Reinsurers risk having partners chosen for them

Reinsurers who are reluctant to accept the potential need to find a suitable partner in order to compete may be faced with having their partner chosen for them.

This is according to rating agency AM Best, in its latest report on merger and acquisition (M&A) activity in the global reinsurance market.

“In the words of Stephen Catlin, chief executive officer of Catlin since the announced transaction with XL Group plc on January 9, 2015: “...if the industry is consolidating, wouldn’t you rather choose the partner with which you want to work rather than have your partner chosen for you...?”

“These words may one day become prophetic for companies that are at the moment reluctant to accept the potential need to find a suitable partner in order to compete in the current market,” said the rating agency.

AM Best explained that it expects M&A to continue in 2015, particularly as competition intensifies and returns continue to decline.

“Additionally, market conditions are expected to remain competitive and challenging, as primary companies retain more business, and/or seek higher ceding commissions or multiyear contracts for sharing their profitable business. Continued margin compression is also anticipated as third-party capital sources seek a larger piece of a smaller pie,” said AM Best.

According to the rating agency, reinsurers need to be able to manoeuvre through market cycles by having the ability to move in and out of various business classes and geographies as market conditions dictate.

“Market players that accept this new stage of the cycle will have a first mover advantage for possible suitable alternatives that will allow for the development of more efficient, focused, and diversified companies,” said the rating agency.

It anticipates that companies with well-diversified businesses and a global reach will likely see the majority of the deals in the market. However, players with limited books of business or limited geographic reach may feel like they have to ride this pricing cycle down and hope they’ll be in a position to later ride it back up.

“For several years it was thought, particularly in Bermuda, that there were too many companies competing for the same business and that sentiment was probably true.
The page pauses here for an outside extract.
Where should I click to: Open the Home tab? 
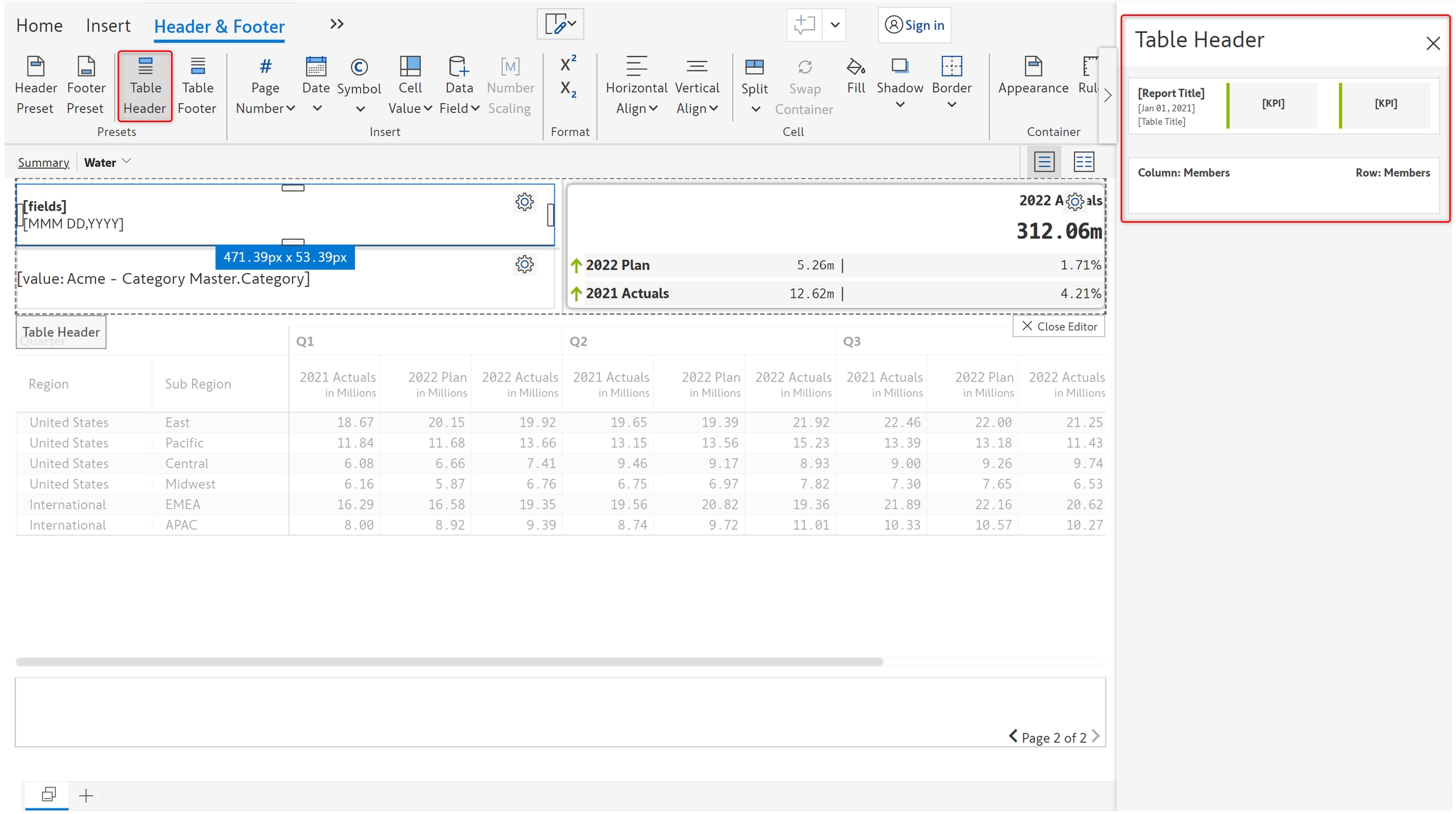click(39, 25)
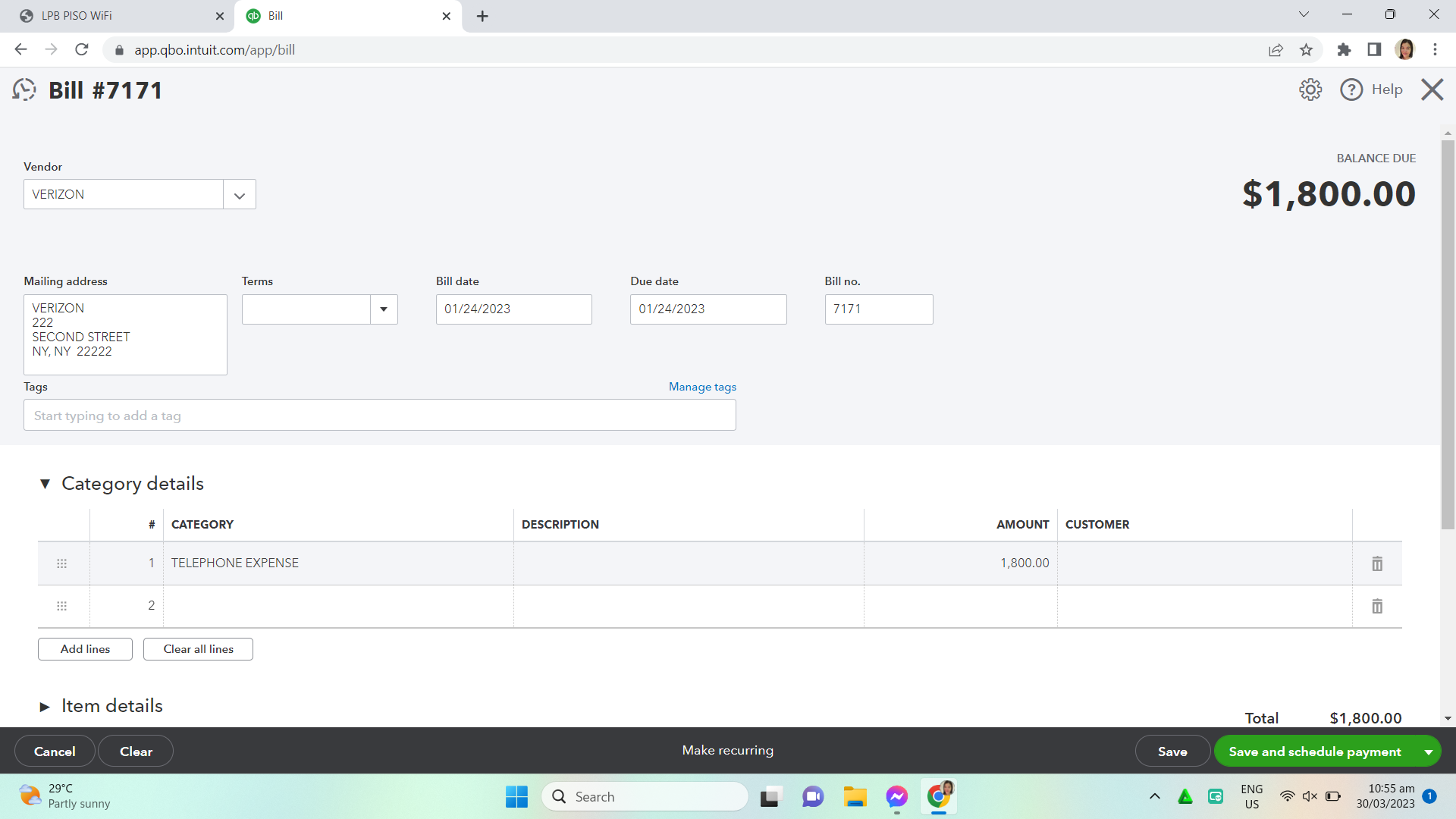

However, as companies continued to thrive in strong market conditions and delivered attractive returns to investors no one seemed to care that the market was overcrowded,” explained AM Best.

“At the current stage of this cycle, however, companies, customers, and investors alike are all aware that something has to give as the challenges facing the reinsurance market are expected to stay in place for the foreseeable future. Add to that the abundant amount of capacity from third party capital providers and today the market is flooded with record breaking capital fighting for diminishing premiums.”